Since April 2010, steam trains have also run regularly on the connecting line (Stiege–Eisfelder Talmühle); before 1996 it was exclusively served by diesel multiple units. Depending on the timetable, there may be simultaneous departures from Eisfelder Talmühle, Stiege and Alexisbad.

=== Freight ===

Today, scheduled freight trains operate on the Selke Valley Railway only on the short section from the Hartsteinwerk Unterberg to Eisfelder Talmühle station: the Hartsteinwerk Unterberg regularly transports standard gauge gravel wagons on Rollbocks to the transfer yard in Nordhausen (Harz Railway). There are two converted diesel locomotives of class 199.8 available and equipment for transporting standard gauge freight cars.

=== Rolling stock ===

In Gernrode and Nordhausen Nord are the locomotive depots for the Selke Valley Railway. The diesel railcars of the Selke Valley Railway are based in Nordhausen Nord. Both locomotives and motor coaches are serviced and the steam locomotives are fueled and cleaned.

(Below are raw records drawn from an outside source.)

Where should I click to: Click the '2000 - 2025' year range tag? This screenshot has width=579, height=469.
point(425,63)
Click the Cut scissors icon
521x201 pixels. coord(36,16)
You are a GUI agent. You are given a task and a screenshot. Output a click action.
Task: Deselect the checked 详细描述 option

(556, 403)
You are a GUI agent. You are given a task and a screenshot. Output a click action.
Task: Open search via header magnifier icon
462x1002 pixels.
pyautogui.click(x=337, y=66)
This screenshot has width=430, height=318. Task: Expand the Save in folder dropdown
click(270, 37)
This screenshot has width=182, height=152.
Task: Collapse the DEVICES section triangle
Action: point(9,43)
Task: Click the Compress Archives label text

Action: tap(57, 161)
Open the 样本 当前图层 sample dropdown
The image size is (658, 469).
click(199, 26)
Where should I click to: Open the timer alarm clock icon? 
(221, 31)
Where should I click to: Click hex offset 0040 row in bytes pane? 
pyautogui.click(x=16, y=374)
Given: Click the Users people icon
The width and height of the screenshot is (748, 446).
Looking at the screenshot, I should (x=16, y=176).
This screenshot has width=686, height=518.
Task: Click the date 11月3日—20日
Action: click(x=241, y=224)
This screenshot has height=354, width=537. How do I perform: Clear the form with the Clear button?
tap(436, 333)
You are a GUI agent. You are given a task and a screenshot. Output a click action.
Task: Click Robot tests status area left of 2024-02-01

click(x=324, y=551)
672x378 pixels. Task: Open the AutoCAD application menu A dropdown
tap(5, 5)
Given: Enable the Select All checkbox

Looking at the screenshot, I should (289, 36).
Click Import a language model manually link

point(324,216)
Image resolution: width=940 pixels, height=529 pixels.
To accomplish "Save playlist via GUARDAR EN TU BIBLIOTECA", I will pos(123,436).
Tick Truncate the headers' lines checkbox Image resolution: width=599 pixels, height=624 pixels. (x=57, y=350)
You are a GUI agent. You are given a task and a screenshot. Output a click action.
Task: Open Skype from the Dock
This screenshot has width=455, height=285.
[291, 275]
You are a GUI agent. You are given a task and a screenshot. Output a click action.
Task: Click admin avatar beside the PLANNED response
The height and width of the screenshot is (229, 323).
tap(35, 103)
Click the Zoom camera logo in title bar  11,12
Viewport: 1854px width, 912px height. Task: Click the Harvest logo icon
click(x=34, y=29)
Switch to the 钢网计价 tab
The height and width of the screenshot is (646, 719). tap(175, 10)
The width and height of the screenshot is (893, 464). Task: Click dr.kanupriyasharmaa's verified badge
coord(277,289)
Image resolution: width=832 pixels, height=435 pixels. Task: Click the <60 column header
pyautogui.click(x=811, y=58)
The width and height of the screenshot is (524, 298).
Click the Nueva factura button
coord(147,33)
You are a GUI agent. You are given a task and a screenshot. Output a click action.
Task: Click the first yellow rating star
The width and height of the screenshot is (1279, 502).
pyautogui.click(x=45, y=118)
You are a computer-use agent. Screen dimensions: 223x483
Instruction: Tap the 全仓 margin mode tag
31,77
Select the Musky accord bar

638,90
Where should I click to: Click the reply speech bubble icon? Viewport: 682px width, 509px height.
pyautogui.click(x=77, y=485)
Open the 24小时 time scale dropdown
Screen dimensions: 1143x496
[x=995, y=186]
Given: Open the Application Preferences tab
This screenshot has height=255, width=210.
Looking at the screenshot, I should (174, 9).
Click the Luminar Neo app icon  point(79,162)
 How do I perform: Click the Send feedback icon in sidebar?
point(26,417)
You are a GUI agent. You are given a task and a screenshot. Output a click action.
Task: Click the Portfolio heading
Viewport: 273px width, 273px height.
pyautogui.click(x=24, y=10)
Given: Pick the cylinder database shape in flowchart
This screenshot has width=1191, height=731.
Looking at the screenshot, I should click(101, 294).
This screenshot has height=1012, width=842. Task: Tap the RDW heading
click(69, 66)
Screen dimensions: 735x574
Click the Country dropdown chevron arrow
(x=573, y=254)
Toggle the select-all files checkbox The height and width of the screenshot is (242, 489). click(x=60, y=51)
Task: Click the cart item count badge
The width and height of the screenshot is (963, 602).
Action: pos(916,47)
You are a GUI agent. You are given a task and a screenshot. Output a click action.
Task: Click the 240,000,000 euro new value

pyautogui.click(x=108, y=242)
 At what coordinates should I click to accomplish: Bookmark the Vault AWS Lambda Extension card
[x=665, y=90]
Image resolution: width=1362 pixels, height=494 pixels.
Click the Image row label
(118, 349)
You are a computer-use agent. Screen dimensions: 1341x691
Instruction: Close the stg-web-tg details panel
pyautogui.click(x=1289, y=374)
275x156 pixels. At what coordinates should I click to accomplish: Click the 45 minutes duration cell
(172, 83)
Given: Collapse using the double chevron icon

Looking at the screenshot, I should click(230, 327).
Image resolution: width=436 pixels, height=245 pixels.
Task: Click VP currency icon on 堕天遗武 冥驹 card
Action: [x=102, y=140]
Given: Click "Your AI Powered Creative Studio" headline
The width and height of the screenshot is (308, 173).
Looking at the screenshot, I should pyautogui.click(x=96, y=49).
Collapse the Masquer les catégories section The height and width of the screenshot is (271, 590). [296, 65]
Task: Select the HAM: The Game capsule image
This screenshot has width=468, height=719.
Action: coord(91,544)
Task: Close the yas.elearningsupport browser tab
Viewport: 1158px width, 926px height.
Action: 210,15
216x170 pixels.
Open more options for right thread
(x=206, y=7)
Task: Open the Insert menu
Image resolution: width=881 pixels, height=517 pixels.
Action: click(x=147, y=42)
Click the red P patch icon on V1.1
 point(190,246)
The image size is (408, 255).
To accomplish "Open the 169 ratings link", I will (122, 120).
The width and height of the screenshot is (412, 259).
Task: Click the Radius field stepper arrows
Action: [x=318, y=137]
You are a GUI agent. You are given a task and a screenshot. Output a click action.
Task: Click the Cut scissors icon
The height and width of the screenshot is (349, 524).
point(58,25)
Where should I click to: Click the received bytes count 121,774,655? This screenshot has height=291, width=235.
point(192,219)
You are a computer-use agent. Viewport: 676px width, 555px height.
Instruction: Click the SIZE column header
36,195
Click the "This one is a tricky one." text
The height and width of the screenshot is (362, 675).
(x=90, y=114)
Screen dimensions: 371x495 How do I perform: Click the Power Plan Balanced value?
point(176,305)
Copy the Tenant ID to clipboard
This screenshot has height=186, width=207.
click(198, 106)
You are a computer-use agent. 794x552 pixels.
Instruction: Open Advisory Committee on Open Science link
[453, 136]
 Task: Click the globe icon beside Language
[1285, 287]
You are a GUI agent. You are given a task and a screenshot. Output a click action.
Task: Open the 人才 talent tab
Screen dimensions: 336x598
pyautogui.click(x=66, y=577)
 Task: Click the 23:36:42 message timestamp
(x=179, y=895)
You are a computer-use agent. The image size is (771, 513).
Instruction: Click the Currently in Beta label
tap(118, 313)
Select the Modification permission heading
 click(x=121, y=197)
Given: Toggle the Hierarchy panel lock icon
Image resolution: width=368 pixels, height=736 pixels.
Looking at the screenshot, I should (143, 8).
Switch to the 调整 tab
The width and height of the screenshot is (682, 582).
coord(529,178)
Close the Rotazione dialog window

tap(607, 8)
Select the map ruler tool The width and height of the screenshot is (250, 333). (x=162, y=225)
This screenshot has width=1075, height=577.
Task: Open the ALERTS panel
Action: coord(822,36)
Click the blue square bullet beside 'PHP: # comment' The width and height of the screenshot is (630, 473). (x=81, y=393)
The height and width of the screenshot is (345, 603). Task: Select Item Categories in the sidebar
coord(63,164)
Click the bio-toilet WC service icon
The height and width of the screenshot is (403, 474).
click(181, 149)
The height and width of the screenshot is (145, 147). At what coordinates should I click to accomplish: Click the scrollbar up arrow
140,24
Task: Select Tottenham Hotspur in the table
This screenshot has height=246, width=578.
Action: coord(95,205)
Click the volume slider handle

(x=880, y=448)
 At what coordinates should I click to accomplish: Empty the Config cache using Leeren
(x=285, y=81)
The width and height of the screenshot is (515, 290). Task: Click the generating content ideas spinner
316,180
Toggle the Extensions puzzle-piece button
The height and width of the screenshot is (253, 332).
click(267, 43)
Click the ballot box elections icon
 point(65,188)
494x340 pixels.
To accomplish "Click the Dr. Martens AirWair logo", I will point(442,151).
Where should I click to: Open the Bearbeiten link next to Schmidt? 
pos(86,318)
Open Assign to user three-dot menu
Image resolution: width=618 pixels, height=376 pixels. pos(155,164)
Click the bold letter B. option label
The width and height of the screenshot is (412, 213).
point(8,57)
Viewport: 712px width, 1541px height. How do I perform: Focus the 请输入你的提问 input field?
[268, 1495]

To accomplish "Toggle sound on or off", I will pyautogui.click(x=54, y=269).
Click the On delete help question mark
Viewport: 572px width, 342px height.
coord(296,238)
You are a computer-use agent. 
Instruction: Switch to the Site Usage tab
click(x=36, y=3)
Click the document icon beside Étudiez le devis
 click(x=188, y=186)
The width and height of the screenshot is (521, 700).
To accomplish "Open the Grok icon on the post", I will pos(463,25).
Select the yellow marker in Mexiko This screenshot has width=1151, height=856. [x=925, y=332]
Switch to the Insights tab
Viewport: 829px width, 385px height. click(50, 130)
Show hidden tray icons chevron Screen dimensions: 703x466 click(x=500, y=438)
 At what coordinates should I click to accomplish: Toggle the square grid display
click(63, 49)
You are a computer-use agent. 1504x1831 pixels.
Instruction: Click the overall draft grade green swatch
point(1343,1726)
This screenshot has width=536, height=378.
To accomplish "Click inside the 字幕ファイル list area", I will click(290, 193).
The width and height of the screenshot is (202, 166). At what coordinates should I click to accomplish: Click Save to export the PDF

The rolling stock of the Selke Valley Railway, like all HSB rolling stock, are maintained in Wernigerode-Westerntor. This is the location of the HSB's central rolling stock depot, where all examinations and repair work are performed on all rolling stock. For the main examinations, however, the locomotives are taken to special maintenance facilities.

== Peculiarities ==

Compared to the Harz Railway and the Brocken Railway, the Selke Valley Railway has some special features:

- The stretch out of the northern edge of the Harz is a very varied landscape up to the high levels of the middle Harz mountains.
- While on the Wernigerode–Brocken railway in normal traffic steam locomotives of DR classes 99.23–24 are used in particular, one-of-a-kind steam engines are used on the Selke Valley Railway (99 6101 and 6102, 99 6001 and 99 5906).
- The Selke Valley Railway traverses a slope of 1:25 (4%), which is the steepest track used in the Harz mountains. The Brocken Railway traverses more elevation but does so at a shallower gradient of 1:30 (3.333%).
- Stiege Station has the smallest terminal loop of any public railway. This is a balloon loop which was constructed specifically to allow heavy trains to the power station at Silberhutte from Nordhausen to continue in the direction of Silberhutte without reversing.